Tesni lui met une tape sur le haut du crane, Siarl reste impassible. Il lui faut un moment pour digérer son récit, c’est la première fois qu’il a à le raconter à quelqu’un. Peut être que c’était le bon moment, la bonne ambiance. Son amie intègre aussi le récit, soupire

« Donc, c’est vrai .

-Quoi donc ?

-J’ai causé avec l’autre empaffé de milicien quand je devais le filer. Il m’a mis des noeuds dans la tête sur les origines sociales du Patron

-Qu’est ce que ça importe qu’il soit un type de la haute ?

- C’est pas tant ça le souci . Le milicien dit … donc ça vaut ce que ça vaut, hein … que le Patron en savait trop pour être honnête.

- Ah , il me l’a dit aussi. Il adore faire des noeuds au cerveau des gens, si ça se trouve, c’est pour ça qu’ils l’ont sorti des douanes, il posait trop de questions … attend, c’est ça qui te tracasse ? »

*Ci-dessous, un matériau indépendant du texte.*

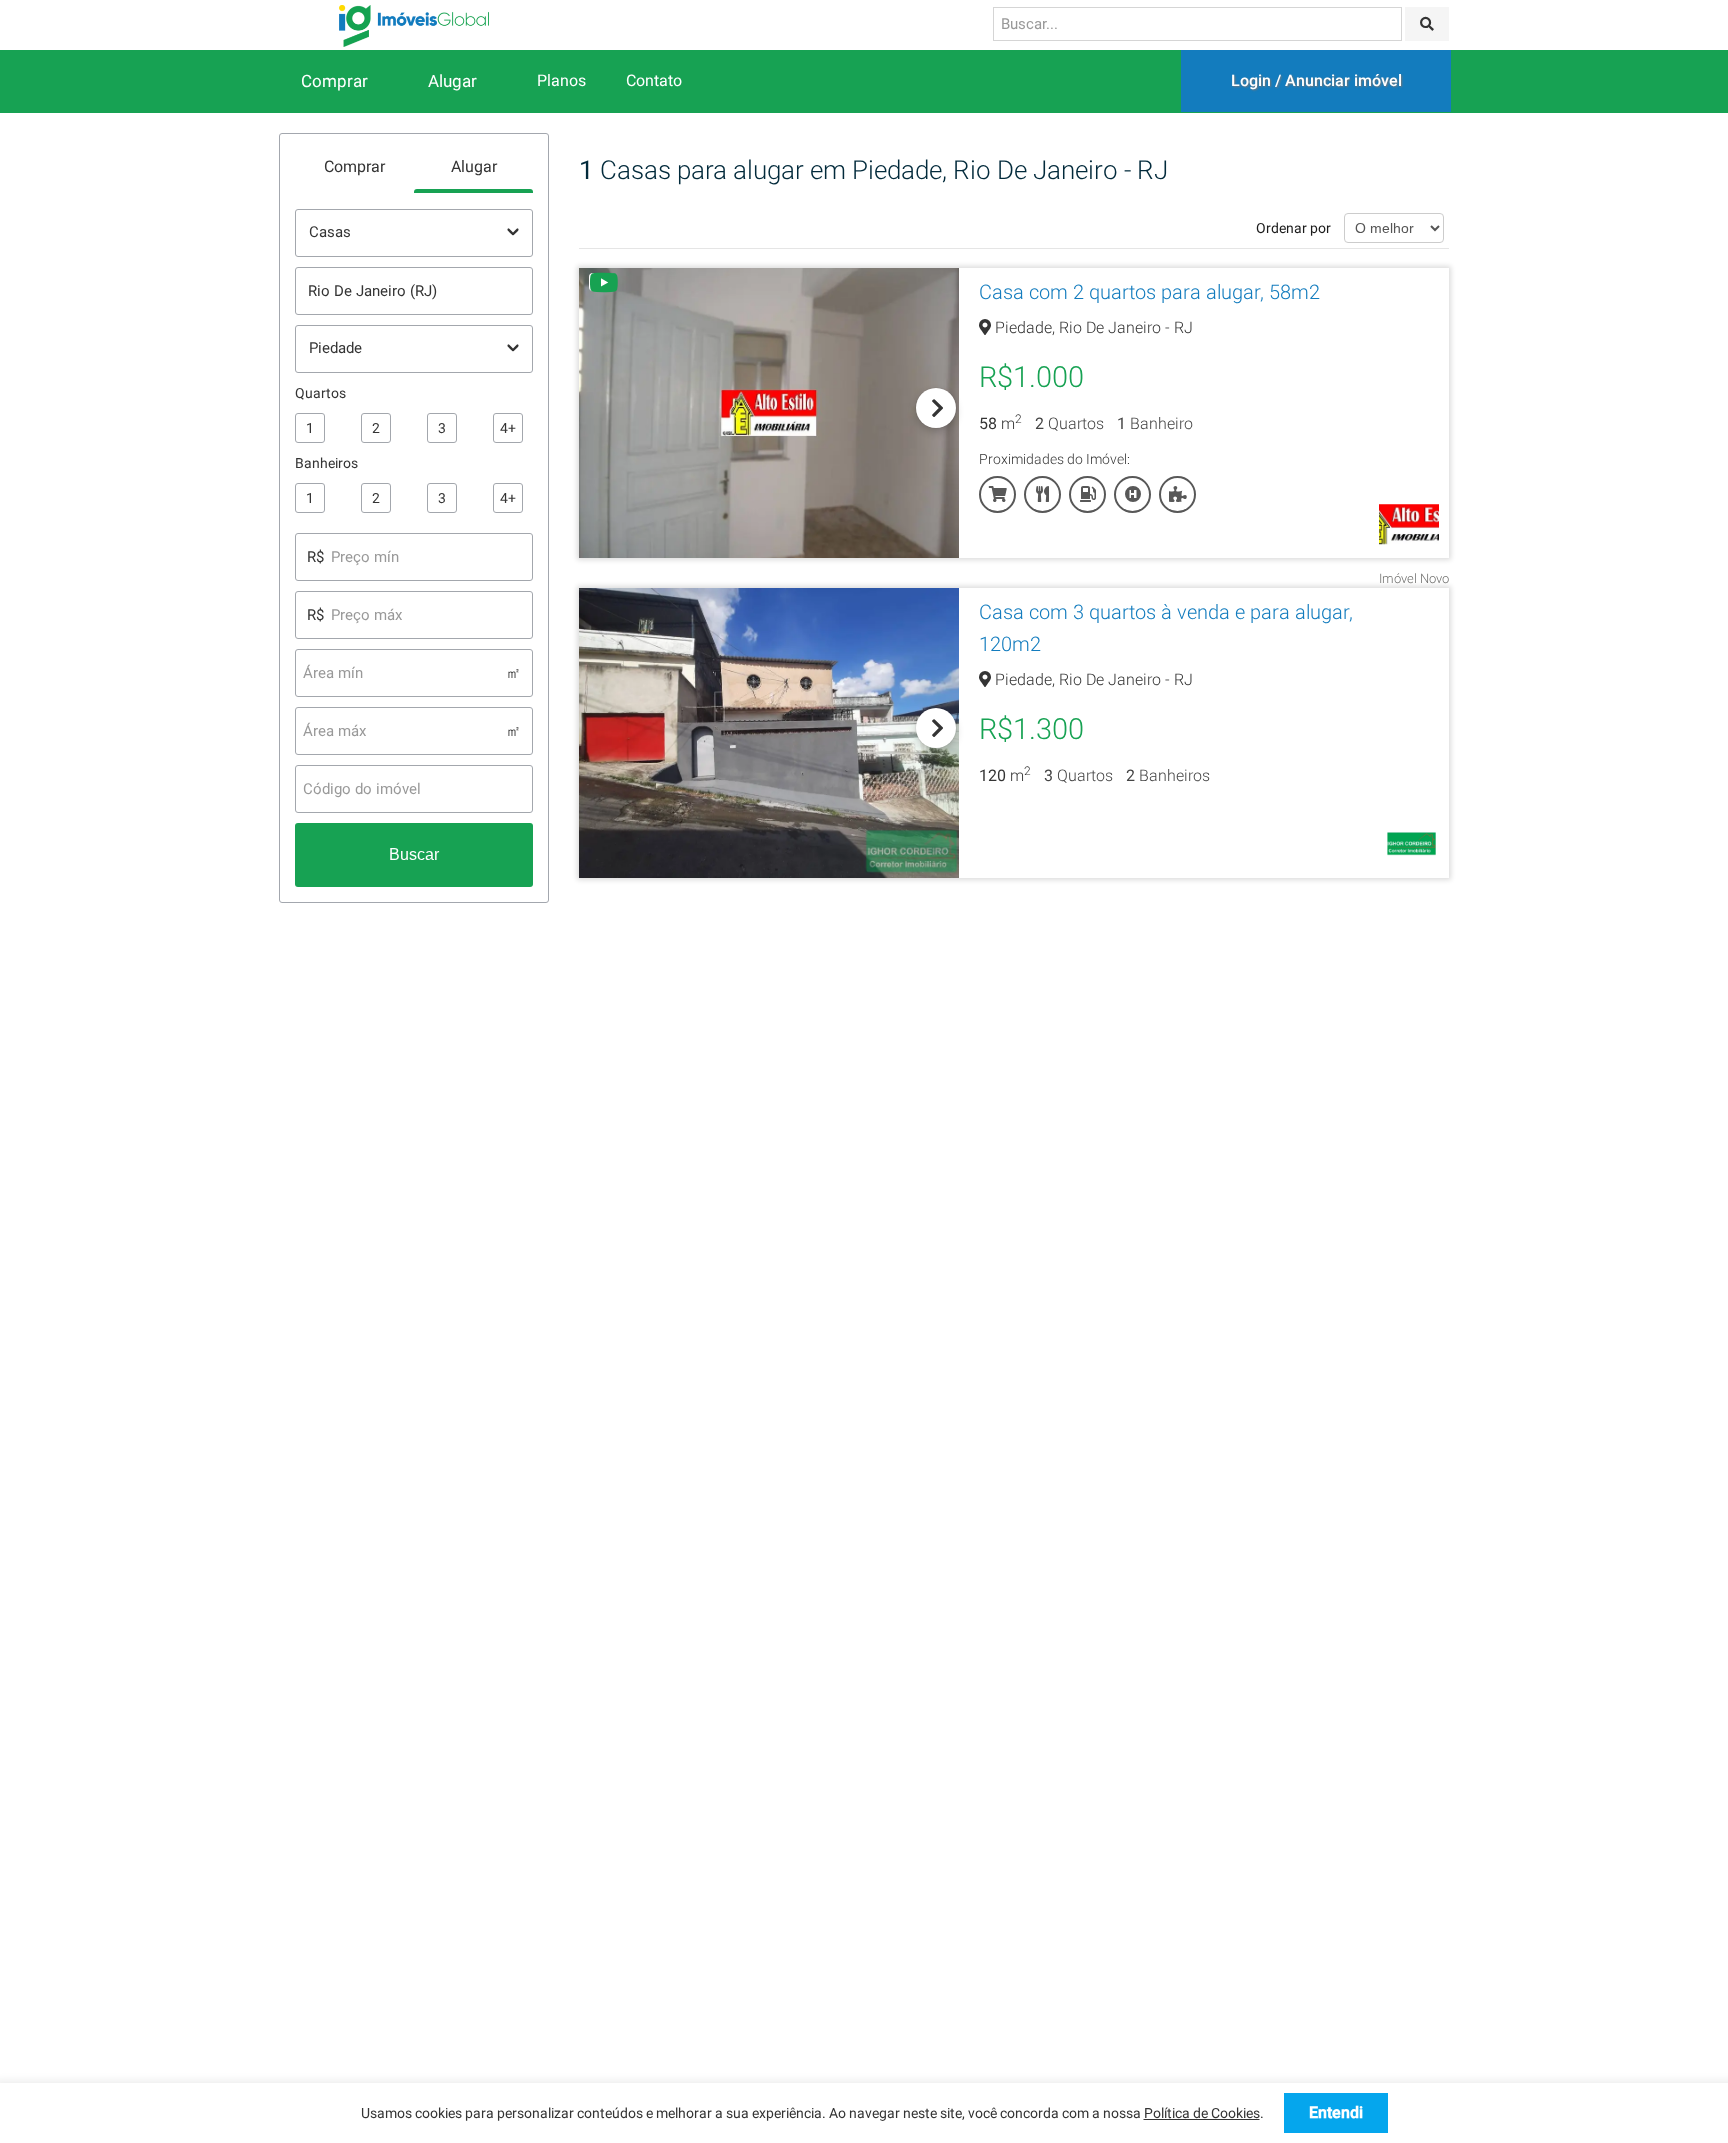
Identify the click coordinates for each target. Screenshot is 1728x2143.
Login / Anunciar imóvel (1316, 80)
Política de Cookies (1202, 2113)
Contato (654, 80)
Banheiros (326, 463)
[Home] (414, 25)
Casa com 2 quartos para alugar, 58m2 (1149, 292)
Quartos (320, 393)
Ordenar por (1293, 228)
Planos (561, 80)
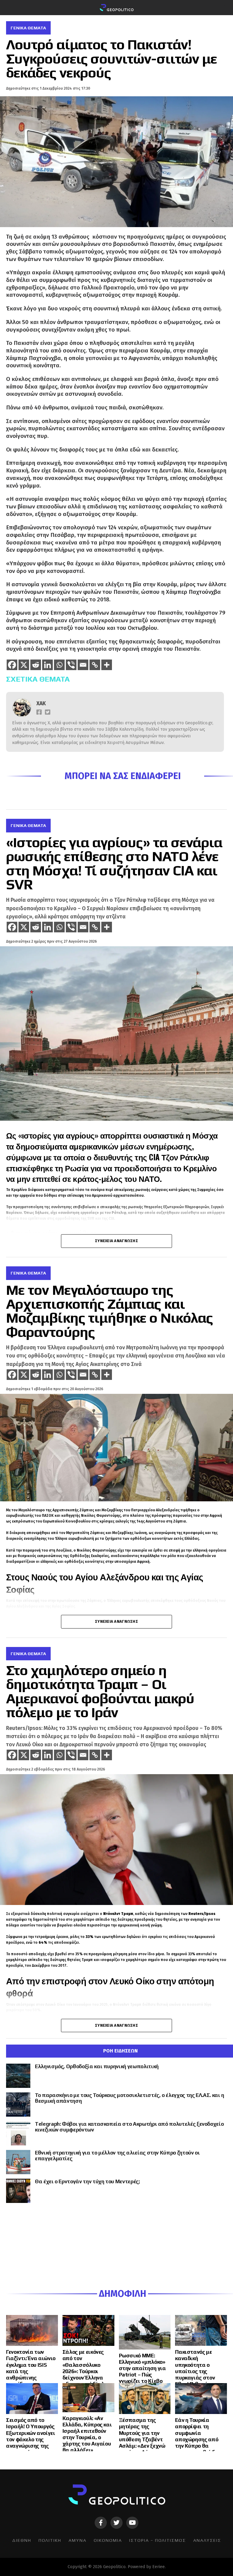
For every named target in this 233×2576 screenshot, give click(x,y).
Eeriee (158, 2566)
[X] (24, 665)
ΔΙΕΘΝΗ (21, 2540)
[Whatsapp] (59, 665)
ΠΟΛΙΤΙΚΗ (50, 2540)
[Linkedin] (47, 665)
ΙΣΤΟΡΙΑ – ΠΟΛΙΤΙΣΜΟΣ (157, 2540)
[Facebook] (12, 665)
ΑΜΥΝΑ (77, 2540)
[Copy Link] (94, 665)
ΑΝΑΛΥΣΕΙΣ (207, 2540)
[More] (106, 665)
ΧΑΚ (41, 703)
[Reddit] (35, 665)
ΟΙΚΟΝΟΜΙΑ (108, 2540)
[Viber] (71, 665)
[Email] (83, 665)
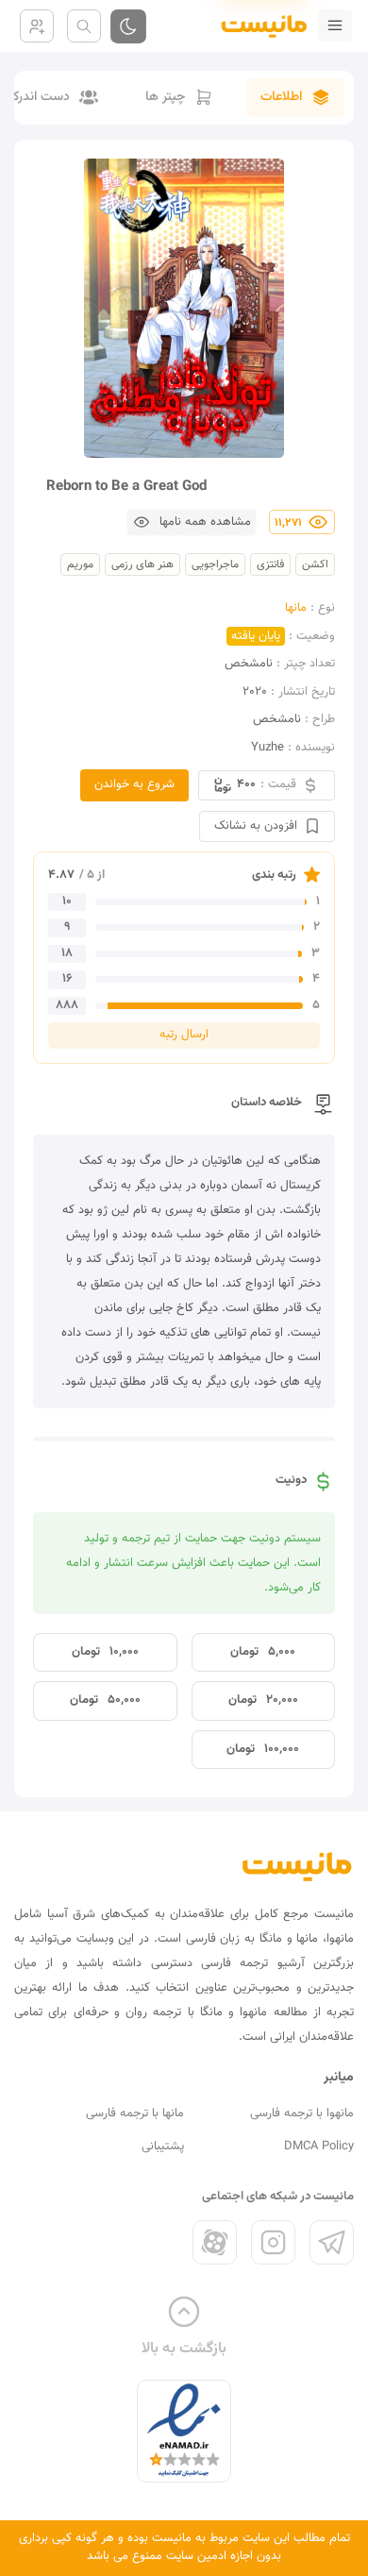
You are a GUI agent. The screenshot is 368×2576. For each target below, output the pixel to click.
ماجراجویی (215, 564)
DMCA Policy (319, 2146)
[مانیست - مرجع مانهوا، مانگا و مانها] (257, 25)
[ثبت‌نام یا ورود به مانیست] (37, 25)
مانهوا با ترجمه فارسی (302, 2113)
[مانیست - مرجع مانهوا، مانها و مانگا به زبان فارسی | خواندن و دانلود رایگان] (297, 1865)
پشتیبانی (163, 2146)
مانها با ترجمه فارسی (135, 2113)
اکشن (315, 564)
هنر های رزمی (142, 564)
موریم (80, 564)
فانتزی (270, 564)
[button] (191, 522)
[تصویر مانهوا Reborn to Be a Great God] (184, 308)
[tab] (295, 97)
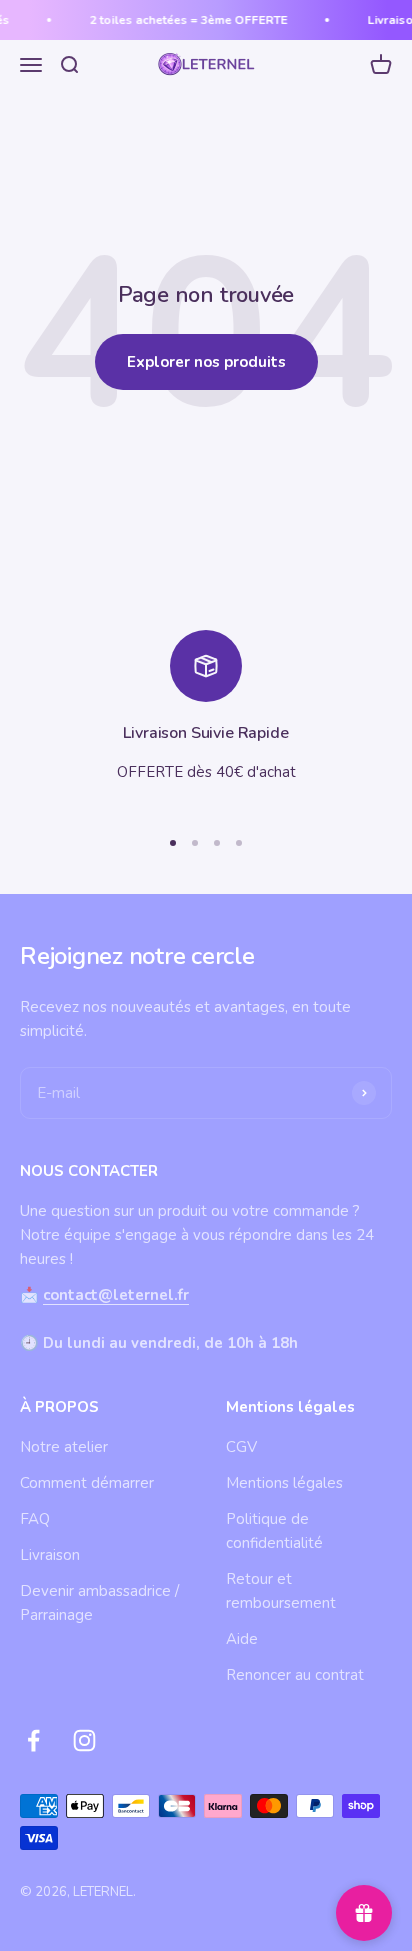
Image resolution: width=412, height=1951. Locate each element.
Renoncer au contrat (295, 1675)
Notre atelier (64, 1447)
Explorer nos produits (206, 362)
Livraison (50, 1555)
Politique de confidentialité (274, 1531)
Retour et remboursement (281, 1591)
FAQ (35, 1519)
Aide (242, 1639)
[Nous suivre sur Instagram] (84, 1740)
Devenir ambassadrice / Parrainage (99, 1603)
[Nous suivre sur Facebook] (33, 1740)
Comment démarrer (87, 1483)
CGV (241, 1447)
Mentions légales (284, 1483)
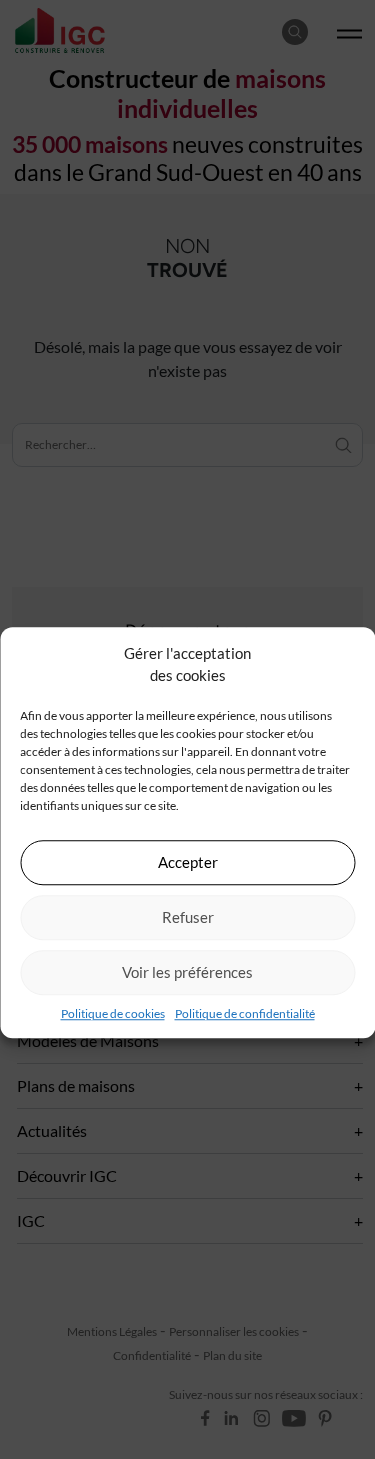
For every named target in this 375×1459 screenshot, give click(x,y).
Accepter (188, 862)
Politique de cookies (113, 1013)
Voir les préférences (187, 972)
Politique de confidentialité (245, 1013)
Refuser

Il semble étonné, Tesni fronce les sourcils, boit une nouvelle gorgée de whisky

« Y’a de quoi , non ? Imagine …

- Imagine quoi ? Que ce soit un traitre ? Que la mort d’Enfys lui ait fait retourner sa veste ? Rien du tout. Je suis persuadé qu’il fera n’importe quoi à condition de réaliser sa vengeance et que tout ce qui le retient de ne pas se faire sauter en pleine célébration officielle de l’Ame Etoilée, c’est qu’on est là . En plus, Heilyn est complétement paranoiaque. Genre, il est allé vérifier mon dossier à la milice . Officiellement, c’était pour me prouver qu’il a m’avait jamais arreté mais c’était des fadaises …

- … Heilyn ?

- C’est son prénom au milicien, il s’appelle Heilyn. On va collaborer avec et de ce que j’ai compris du plan, t’es censée nous protéger. Autant que tu connaisses son prénom, non ? Et puis, tu sais quoi Tesni, ça va faire huit ans que je le pratique, le Patron, dans ses bons et ses mauvais jours , avec ou sans Enfys. Je vois bien une demi douzaine de situation où le Patron aurait pu me laisser canner la bouche ouverte ou me filer tout cru à la milice. Il l’a jamais fait. Pire, il m’a protégé. C’est pas ce qu’on a été tout seul, dans nos coin qui importe, c’est qu’on ait tous ensemble quand on est Librae. Je sais pas à quoi ça va servir exactement de faire ce qu’on va faire au Carnaval mais je suis sûr d’une chose, l’Agora va s’en souvenir. »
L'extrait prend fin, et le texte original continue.